- _Your instructions_
Every line from the one containing "Image resolution: width=379" to the one containing "The image size is (789, 789)." in the records below, both included, must be set down exactly, and no other line.

Material to process Block Start

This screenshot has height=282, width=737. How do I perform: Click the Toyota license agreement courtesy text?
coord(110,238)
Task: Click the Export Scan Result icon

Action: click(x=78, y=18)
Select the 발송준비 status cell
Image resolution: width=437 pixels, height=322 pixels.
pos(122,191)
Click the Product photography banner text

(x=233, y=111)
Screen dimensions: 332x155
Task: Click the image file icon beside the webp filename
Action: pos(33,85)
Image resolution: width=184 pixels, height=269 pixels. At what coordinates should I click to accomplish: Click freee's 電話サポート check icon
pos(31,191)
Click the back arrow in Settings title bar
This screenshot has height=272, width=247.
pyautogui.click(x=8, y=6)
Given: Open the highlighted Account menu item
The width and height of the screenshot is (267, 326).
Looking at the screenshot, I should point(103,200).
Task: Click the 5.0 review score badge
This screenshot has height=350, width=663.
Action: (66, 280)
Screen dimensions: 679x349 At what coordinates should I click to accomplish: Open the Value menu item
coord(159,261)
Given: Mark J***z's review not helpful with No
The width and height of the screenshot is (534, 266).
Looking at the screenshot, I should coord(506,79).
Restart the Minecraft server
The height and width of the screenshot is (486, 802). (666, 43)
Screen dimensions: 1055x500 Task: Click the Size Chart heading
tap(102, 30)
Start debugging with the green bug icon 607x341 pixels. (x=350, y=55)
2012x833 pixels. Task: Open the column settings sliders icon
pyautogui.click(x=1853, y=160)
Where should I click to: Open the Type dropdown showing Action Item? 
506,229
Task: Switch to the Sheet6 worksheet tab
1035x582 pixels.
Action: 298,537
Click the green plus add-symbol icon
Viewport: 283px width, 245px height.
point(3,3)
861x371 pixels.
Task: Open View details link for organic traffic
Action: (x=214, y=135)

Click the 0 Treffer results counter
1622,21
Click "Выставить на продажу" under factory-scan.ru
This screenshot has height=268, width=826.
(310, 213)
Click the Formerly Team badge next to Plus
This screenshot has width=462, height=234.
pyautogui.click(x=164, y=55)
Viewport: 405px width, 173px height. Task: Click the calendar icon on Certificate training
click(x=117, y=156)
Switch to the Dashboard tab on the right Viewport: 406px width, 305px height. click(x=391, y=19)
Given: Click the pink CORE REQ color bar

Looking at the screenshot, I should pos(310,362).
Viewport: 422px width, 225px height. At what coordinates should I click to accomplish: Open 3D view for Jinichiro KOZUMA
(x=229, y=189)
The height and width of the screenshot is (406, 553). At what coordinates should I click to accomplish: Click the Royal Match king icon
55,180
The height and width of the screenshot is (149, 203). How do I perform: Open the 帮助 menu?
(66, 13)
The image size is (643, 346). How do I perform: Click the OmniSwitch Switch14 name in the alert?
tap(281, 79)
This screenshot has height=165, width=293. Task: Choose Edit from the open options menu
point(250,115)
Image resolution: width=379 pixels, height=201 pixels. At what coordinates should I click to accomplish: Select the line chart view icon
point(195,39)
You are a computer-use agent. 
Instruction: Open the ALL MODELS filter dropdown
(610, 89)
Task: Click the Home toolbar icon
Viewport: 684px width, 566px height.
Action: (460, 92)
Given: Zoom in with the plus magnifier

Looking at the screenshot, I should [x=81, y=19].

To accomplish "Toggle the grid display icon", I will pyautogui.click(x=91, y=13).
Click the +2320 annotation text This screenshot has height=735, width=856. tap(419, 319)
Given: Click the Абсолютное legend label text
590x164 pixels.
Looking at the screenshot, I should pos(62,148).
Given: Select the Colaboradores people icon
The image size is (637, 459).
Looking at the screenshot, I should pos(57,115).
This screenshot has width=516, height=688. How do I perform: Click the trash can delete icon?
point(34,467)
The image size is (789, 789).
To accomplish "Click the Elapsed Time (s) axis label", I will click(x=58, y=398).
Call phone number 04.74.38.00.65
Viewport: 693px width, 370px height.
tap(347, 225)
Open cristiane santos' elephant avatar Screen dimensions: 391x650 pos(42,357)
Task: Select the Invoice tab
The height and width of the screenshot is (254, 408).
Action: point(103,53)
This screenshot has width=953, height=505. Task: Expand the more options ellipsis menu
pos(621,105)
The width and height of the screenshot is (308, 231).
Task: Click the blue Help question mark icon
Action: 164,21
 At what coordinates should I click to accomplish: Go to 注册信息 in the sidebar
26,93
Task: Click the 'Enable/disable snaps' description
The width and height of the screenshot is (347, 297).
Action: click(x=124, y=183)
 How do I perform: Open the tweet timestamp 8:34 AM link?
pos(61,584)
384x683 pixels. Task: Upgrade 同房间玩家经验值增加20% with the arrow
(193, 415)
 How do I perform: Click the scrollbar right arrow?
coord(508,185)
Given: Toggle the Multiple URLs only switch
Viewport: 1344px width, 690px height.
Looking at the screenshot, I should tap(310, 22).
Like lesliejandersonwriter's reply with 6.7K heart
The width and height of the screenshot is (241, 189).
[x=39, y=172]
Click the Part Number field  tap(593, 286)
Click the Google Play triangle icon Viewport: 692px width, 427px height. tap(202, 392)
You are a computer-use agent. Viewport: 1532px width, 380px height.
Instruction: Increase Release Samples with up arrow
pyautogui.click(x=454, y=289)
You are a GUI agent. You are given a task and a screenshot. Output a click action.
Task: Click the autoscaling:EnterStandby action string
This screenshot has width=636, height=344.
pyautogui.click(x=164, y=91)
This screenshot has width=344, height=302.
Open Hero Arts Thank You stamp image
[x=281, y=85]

Material to process Block End

- _Response_
Image resolution: width=379 pixels, height=201 pixels. At what coordinates should I click to accomplish: Select the line chart view icon
point(195,39)
You are a computer-use agent. 
Instruction: Open the ALL MODELS filter dropdown
(610, 89)
Task: Click the Home toolbar icon
Viewport: 684px width, 566px height.
Action: (460, 92)
Given: Zoom in with the plus magnifier

Looking at the screenshot, I should [x=81, y=19].

To accomplish "Toggle the grid display icon", I will pyautogui.click(x=91, y=13).
Click the +2320 annotation text This screenshot has height=735, width=856. tap(419, 319)
Given: Click the Абсолютное legend label text
590x164 pixels.
Looking at the screenshot, I should pos(62,148).
Given: Select the Colaboradores people icon
The image size is (637, 459).
Looking at the screenshot, I should pos(57,115).
This screenshot has width=516, height=688. How do I perform: Click the trash can delete icon?
point(34,467)
The image size is (789, 789).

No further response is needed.